* What you should do
Below are some records. Return exactly the lines from the one with "Select the DNMT3A gene cell" to the one with "This screenshot has height=1087, width=1460.", and nothing else.

START Dataset records

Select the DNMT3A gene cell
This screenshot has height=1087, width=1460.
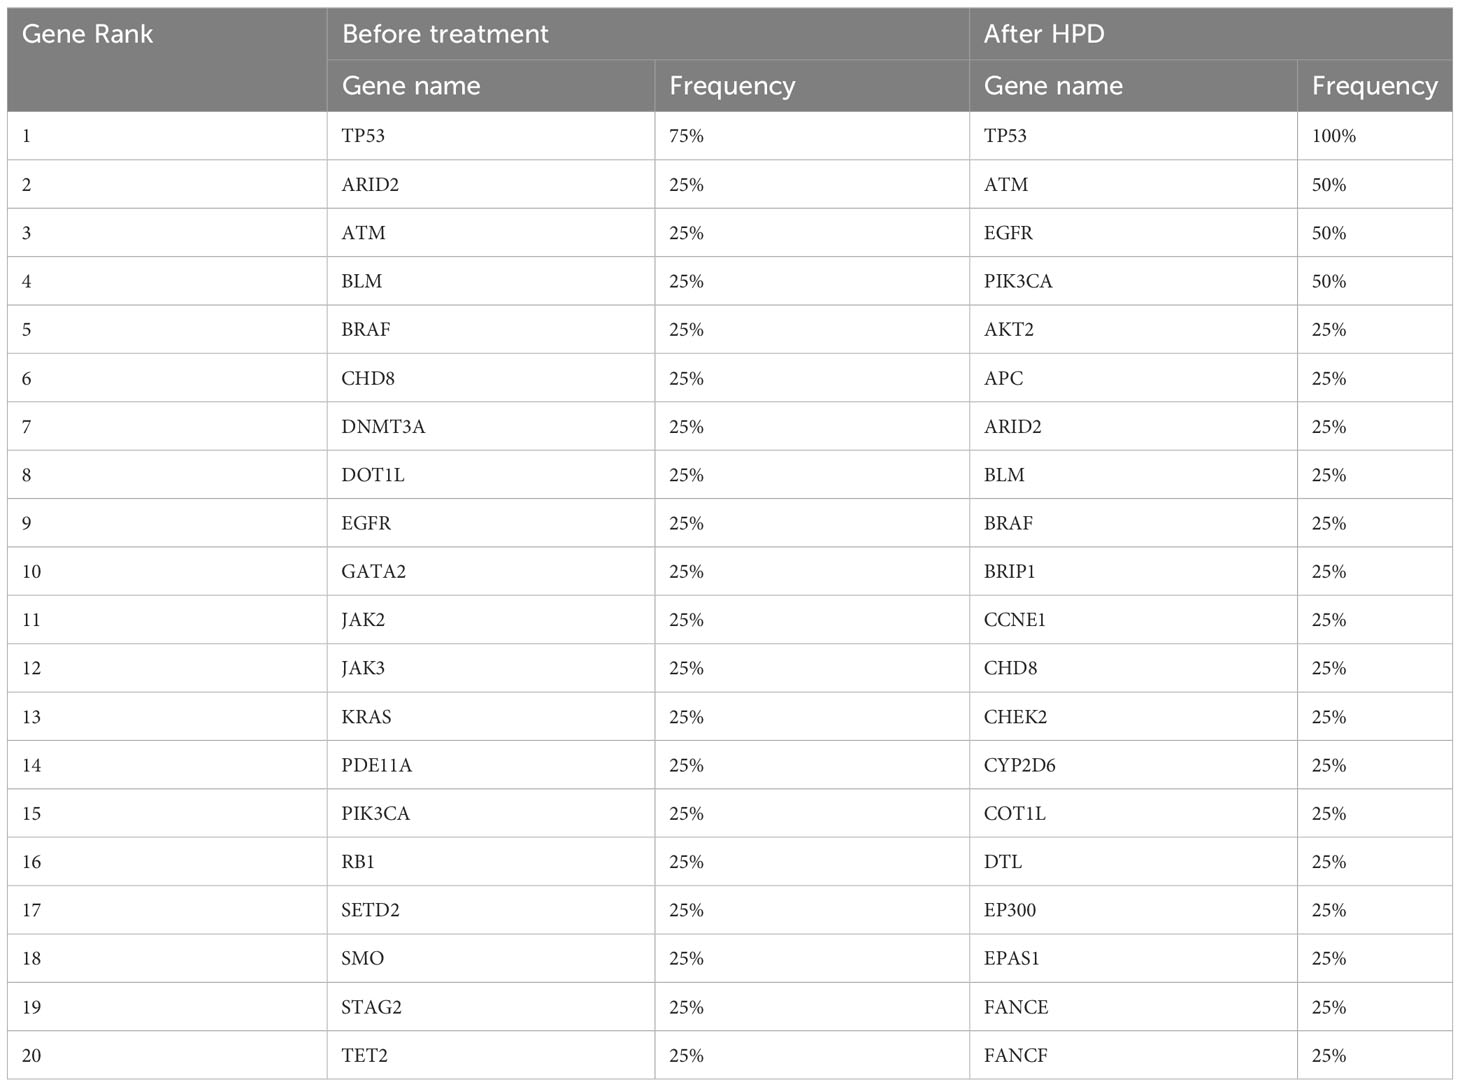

END Dataset records
START Dataset records

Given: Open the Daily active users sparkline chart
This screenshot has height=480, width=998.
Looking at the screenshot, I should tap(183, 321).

END Dataset records

* Exercise response
Select the DNMT3A gene cell
This screenshot has height=1087, width=1460.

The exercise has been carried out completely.